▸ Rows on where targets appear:
..........

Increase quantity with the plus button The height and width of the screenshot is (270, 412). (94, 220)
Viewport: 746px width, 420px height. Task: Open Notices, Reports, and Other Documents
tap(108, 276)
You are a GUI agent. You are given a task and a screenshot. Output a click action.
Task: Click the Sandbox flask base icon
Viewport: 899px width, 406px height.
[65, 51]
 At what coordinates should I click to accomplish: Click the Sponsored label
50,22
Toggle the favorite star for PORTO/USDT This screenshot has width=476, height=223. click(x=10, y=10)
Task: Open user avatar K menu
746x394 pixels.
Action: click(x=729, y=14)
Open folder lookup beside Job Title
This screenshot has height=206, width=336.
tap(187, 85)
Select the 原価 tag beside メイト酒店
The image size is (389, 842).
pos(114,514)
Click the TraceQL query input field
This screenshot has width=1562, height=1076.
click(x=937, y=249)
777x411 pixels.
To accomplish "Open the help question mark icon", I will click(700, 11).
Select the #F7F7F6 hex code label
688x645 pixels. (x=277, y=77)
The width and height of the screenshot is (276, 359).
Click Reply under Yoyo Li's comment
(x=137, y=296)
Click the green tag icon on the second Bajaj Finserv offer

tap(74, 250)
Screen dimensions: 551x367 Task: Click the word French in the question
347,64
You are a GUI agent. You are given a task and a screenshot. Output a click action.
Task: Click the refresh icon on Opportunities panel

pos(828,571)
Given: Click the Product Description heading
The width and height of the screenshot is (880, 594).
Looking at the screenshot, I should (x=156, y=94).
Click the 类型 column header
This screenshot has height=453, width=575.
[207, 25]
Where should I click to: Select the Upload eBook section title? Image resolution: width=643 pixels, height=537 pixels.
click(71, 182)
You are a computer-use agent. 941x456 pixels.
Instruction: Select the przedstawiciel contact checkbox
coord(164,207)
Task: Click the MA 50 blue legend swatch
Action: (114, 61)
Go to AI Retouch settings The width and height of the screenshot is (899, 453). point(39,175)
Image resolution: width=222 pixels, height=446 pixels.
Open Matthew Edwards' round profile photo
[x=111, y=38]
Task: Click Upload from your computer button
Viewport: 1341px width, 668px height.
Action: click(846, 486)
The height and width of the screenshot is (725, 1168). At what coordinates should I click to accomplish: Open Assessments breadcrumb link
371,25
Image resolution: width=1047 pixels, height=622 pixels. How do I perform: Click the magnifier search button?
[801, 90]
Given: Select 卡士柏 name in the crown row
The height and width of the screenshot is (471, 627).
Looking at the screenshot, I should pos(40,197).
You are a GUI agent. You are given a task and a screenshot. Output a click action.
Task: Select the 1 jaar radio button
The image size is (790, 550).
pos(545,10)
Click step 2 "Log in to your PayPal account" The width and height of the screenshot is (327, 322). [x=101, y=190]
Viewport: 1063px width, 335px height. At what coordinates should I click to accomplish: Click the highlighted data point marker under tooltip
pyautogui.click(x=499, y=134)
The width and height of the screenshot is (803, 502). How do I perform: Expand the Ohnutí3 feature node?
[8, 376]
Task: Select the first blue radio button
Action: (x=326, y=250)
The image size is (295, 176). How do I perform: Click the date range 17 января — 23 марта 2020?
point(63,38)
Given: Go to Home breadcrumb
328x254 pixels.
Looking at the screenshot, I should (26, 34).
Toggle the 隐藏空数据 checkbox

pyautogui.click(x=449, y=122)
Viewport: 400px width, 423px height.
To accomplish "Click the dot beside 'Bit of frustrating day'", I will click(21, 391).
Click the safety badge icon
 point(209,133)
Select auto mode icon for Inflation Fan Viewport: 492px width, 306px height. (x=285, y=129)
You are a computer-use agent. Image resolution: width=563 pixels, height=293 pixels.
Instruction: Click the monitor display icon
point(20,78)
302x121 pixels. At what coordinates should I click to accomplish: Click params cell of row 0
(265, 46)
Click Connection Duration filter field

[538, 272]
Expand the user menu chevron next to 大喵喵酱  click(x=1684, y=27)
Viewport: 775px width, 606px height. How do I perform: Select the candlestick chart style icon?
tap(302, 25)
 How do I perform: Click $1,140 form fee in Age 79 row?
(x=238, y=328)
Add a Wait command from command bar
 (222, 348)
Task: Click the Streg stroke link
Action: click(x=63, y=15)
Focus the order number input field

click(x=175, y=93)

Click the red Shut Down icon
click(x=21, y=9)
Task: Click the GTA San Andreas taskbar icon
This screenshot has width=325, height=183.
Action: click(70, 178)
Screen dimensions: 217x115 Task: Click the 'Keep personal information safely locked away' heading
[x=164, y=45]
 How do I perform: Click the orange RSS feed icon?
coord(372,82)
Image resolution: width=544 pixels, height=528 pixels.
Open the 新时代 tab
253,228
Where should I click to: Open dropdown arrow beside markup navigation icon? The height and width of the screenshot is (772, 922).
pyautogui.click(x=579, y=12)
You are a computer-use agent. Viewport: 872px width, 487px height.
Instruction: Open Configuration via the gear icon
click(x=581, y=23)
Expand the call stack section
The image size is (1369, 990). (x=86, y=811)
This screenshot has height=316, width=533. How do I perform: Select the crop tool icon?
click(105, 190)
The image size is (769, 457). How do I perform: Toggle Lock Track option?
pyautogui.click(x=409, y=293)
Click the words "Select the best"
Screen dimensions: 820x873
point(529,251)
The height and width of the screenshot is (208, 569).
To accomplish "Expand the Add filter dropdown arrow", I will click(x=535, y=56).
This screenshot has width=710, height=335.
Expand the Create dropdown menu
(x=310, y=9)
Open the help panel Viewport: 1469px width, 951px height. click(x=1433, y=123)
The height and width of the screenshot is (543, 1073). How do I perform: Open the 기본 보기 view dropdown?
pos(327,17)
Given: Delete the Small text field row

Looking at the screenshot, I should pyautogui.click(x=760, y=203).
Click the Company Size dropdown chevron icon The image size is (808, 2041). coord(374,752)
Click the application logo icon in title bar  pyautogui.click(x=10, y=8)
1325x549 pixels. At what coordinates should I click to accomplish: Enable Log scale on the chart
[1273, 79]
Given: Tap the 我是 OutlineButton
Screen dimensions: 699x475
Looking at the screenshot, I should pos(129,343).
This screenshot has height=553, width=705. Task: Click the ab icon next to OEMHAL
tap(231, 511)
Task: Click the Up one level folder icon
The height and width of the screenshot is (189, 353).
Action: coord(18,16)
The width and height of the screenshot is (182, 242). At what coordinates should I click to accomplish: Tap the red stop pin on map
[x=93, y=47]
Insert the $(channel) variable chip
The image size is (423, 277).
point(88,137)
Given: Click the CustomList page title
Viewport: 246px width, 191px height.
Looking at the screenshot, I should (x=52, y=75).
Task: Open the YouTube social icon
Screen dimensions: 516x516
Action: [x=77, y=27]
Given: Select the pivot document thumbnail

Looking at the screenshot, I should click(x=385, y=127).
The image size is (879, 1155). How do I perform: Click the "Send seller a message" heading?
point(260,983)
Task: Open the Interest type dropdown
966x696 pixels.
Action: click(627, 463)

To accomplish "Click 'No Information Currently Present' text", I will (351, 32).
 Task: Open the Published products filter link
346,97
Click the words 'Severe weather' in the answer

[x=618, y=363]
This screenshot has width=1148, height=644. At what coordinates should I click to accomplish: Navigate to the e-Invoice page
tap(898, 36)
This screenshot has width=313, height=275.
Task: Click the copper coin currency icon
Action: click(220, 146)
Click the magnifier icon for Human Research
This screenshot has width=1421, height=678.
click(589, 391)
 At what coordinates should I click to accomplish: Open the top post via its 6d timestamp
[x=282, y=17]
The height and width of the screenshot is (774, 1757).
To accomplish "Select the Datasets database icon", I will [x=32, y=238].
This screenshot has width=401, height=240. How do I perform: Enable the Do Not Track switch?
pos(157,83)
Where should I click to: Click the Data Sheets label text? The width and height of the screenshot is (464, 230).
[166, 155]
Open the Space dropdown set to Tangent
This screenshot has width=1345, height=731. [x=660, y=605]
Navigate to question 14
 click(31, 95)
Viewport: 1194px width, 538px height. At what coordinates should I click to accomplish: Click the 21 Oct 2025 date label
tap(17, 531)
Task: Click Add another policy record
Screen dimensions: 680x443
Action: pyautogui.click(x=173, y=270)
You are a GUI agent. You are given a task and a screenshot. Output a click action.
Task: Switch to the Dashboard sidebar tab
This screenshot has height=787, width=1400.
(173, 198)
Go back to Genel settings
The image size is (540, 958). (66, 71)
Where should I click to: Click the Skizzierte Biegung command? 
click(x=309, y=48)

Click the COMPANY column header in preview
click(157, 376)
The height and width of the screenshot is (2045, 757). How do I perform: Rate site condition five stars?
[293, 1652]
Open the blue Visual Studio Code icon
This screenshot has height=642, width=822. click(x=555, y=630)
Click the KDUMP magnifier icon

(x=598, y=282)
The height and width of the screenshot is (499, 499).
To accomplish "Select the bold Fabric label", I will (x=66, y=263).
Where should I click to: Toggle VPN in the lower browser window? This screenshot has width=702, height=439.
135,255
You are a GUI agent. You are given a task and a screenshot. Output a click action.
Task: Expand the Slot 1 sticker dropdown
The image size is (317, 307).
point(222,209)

..........

▸ EXERCISE DESCRIPTION:
Can you rewrite the rows starting at the one containing "Expand the user" and ending at the one containing "will click(x=535, y=56).", with "gear" swapped for "cog" and nothing else changed?

▸ THE ANSWER:
Expand the user menu chevron next to 大喵喵酱  click(x=1684, y=27)
Viewport: 775px width, 606px height. How do I perform: Select the candlestick chart style icon?
tap(302, 25)
 How do I perform: Click $1,140 form fee in Age 79 row?
(x=238, y=328)
Add a Wait command from command bar
 (222, 348)
Task: Click the Streg stroke link
Action: click(x=63, y=15)
Focus the order number input field

click(x=175, y=93)

Click the red Shut Down icon
click(x=21, y=9)
Task: Click the GTA San Andreas taskbar icon
This screenshot has width=325, height=183.
Action: click(70, 178)
Screen dimensions: 217x115 Task: Click the 'Keep personal information safely locked away' heading
[x=164, y=45]
 How do I perform: Click the orange RSS feed icon?
coord(372,82)
Image resolution: width=544 pixels, height=528 pixels.
Open the 新时代 tab
253,228
Where should I click to: Open dropdown arrow beside markup navigation icon? The height and width of the screenshot is (772, 922).
pyautogui.click(x=579, y=12)
You are a computer-use agent. Viewport: 872px width, 487px height.
Instruction: Open Configuration via the cog icon
click(x=581, y=23)
Expand the call stack section
The image size is (1369, 990). (x=86, y=811)
This screenshot has height=316, width=533. How do I perform: Select the crop tool icon?
click(105, 190)
The image size is (769, 457). How do I perform: Toggle Lock Track option?
pyautogui.click(x=409, y=293)
Click the words "Select the best"
Screen dimensions: 820x873
point(529,251)
The height and width of the screenshot is (208, 569).
To accomplish "Expand the Add filter dropdown arrow", I will click(x=535, y=56).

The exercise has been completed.